=== Exercise material ===

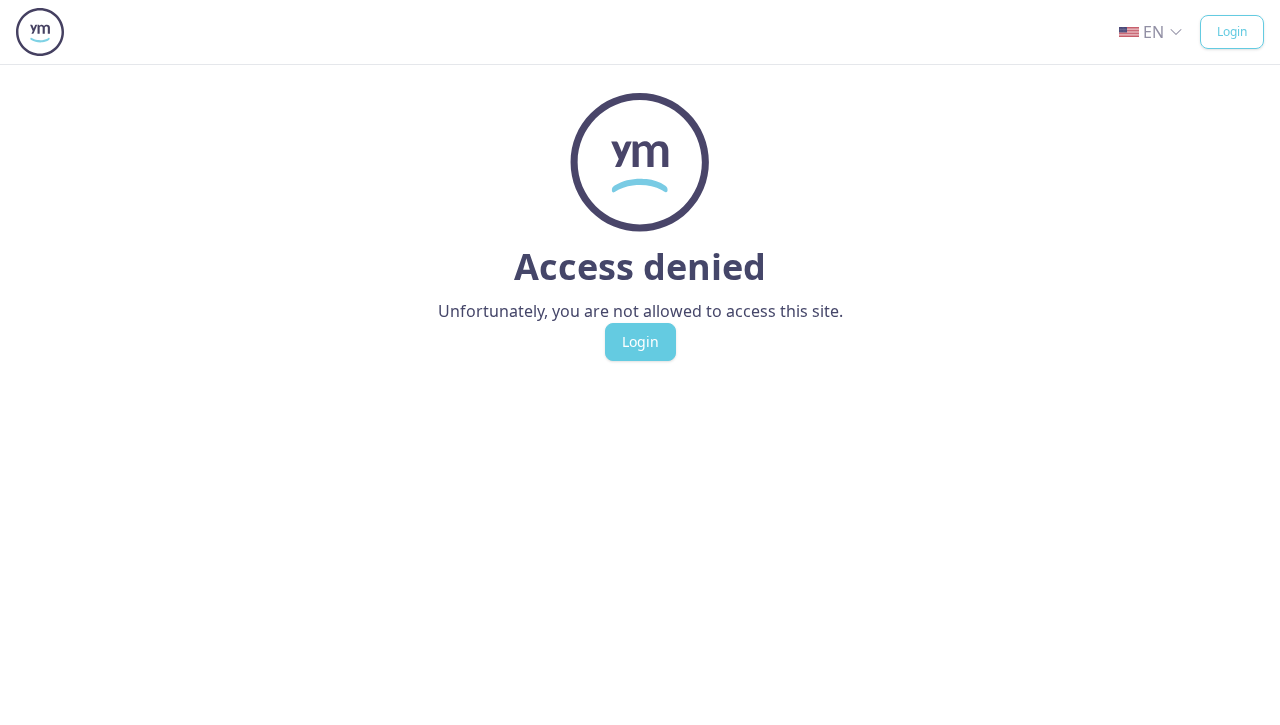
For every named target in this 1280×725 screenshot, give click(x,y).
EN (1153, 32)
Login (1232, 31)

===
=== Exercise material ===

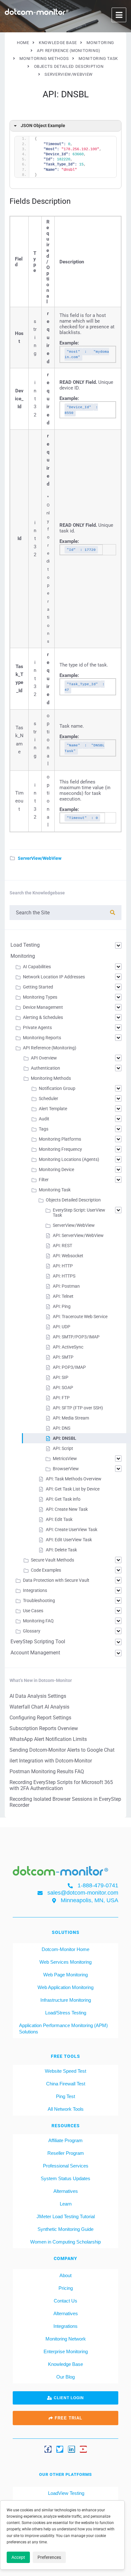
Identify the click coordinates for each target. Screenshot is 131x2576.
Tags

===

» Problem: Copy each line of the listing that includes "target".

» Your solution:
For every named target in this 1280×725 screenshot, give click(x,y).
Identify the click coordinates for each target. Screenshot is 131x2576.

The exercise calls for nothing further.